**Raw records**
________

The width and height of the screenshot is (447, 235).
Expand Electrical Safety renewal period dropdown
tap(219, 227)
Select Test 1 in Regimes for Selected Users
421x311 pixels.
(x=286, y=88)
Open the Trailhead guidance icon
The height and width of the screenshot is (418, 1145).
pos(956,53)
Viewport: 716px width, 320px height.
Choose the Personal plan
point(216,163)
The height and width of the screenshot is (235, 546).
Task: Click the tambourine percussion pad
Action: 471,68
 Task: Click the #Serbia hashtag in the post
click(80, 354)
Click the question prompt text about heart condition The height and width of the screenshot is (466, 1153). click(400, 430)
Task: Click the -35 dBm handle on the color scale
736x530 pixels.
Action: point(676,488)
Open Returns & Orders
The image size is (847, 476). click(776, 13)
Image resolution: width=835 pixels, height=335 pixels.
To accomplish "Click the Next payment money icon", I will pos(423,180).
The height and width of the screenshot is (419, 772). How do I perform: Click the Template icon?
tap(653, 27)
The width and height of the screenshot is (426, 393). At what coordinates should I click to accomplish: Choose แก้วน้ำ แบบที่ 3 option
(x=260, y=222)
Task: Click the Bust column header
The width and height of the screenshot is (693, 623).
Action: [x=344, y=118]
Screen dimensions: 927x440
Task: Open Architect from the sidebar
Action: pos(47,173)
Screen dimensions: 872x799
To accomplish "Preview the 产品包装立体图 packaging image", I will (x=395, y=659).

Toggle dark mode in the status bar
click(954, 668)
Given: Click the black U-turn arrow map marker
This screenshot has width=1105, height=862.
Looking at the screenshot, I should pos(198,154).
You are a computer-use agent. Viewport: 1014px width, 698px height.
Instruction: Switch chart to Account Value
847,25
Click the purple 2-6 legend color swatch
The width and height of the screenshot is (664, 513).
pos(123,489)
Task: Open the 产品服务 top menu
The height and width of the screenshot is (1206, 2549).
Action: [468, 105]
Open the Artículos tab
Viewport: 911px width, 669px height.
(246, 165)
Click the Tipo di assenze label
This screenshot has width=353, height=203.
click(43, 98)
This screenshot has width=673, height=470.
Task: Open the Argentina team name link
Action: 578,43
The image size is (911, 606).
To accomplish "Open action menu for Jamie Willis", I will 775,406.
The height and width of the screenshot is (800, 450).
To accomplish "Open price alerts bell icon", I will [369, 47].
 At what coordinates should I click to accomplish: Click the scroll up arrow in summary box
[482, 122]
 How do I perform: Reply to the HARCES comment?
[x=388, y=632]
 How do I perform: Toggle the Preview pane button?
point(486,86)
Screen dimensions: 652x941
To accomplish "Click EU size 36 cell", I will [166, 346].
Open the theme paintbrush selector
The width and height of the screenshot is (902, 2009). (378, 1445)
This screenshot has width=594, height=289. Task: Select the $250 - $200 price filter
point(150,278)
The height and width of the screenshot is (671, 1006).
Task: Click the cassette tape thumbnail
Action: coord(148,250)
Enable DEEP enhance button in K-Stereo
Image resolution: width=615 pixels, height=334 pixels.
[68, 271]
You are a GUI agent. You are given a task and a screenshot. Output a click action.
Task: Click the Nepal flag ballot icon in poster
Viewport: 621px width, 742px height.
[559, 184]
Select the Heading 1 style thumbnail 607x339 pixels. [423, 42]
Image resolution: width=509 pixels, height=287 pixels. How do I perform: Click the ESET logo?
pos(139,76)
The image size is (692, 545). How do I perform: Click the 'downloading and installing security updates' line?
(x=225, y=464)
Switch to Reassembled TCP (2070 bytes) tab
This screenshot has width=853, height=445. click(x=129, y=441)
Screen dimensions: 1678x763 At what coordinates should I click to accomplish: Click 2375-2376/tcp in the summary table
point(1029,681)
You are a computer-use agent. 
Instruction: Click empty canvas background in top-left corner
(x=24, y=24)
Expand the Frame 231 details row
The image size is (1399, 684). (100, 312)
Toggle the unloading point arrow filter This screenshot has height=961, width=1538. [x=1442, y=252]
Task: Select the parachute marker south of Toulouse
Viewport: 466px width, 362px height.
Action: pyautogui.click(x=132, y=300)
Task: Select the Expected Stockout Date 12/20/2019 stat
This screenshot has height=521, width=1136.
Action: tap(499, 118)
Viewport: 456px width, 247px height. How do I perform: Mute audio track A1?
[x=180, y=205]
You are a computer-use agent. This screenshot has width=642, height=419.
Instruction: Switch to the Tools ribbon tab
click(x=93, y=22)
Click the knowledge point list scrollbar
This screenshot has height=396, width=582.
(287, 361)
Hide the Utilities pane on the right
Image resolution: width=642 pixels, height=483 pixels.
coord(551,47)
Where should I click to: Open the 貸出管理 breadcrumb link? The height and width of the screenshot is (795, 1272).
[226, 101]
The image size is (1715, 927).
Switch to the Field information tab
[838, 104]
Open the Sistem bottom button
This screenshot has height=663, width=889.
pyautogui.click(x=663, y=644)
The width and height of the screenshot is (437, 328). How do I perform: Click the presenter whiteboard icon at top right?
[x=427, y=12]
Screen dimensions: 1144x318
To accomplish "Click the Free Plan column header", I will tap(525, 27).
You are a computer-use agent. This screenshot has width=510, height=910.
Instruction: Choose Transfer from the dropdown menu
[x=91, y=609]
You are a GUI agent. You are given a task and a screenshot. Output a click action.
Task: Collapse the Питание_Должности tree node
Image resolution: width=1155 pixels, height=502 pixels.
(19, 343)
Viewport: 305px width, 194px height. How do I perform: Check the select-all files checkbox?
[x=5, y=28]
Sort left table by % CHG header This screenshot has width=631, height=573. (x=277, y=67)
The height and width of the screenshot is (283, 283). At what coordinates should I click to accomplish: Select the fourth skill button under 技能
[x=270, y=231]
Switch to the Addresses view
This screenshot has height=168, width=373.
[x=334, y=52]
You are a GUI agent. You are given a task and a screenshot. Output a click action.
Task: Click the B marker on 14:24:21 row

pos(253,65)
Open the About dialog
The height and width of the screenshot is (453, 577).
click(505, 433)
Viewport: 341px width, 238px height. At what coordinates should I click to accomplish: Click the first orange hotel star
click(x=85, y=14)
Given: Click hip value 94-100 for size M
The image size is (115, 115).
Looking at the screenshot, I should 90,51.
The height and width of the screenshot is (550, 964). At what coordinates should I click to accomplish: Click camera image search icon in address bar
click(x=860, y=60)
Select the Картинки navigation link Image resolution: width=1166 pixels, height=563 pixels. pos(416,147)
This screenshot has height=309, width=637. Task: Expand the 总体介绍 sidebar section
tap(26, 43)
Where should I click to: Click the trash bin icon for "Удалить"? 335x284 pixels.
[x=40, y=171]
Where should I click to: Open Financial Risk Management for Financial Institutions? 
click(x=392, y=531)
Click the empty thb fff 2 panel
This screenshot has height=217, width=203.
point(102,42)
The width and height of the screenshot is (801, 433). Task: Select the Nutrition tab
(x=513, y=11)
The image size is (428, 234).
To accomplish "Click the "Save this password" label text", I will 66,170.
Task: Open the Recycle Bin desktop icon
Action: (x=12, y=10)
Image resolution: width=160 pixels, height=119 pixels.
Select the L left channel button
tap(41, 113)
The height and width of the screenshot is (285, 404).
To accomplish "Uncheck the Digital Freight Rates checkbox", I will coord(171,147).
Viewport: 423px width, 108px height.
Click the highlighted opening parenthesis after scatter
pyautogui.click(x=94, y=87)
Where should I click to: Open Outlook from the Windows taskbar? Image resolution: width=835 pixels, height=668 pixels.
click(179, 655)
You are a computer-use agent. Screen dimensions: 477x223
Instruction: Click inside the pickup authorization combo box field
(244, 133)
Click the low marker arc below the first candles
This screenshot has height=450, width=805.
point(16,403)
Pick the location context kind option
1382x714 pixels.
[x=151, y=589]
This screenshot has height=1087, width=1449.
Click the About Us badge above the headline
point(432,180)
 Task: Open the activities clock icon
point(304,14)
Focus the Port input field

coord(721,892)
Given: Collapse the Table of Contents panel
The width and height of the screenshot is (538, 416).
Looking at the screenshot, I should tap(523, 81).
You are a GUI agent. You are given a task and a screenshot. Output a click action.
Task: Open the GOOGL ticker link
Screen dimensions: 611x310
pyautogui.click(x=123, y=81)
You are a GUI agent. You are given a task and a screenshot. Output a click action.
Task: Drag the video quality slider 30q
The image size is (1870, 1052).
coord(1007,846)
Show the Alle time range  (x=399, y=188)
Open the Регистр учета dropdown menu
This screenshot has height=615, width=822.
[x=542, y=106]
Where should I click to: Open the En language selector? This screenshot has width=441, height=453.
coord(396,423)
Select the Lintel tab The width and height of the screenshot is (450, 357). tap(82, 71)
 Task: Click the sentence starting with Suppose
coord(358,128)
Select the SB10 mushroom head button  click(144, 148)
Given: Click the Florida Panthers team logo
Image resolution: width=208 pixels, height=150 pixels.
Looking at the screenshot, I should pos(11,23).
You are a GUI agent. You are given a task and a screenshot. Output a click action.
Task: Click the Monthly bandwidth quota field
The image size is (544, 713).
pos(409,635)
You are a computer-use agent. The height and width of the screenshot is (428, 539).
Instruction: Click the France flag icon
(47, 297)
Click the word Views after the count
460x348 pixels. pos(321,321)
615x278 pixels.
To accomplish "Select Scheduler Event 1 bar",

________

**Work to complete**
Rewrite the lines from the one with "Given: Collapse the Table of Contents panel" to the one with "Show the Alle", putting "playback quality slider" in place of "video quality slider" and changing nothing else.

**Exercise output**
Given: Collapse the Table of Contents panel
The width and height of the screenshot is (538, 416).
Looking at the screenshot, I should tap(523, 81).
You are a GUI agent. You are given a task and a screenshot. Output a click action.
Task: Open the GOOGL ticker link
Screen dimensions: 611x310
pyautogui.click(x=123, y=81)
You are a GUI agent. You are given a task and a screenshot. Output a click action.
Task: Drag the playback quality slider 30q
The image size is (1870, 1052).
coord(1007,846)
Show the Alle time range  (x=399, y=188)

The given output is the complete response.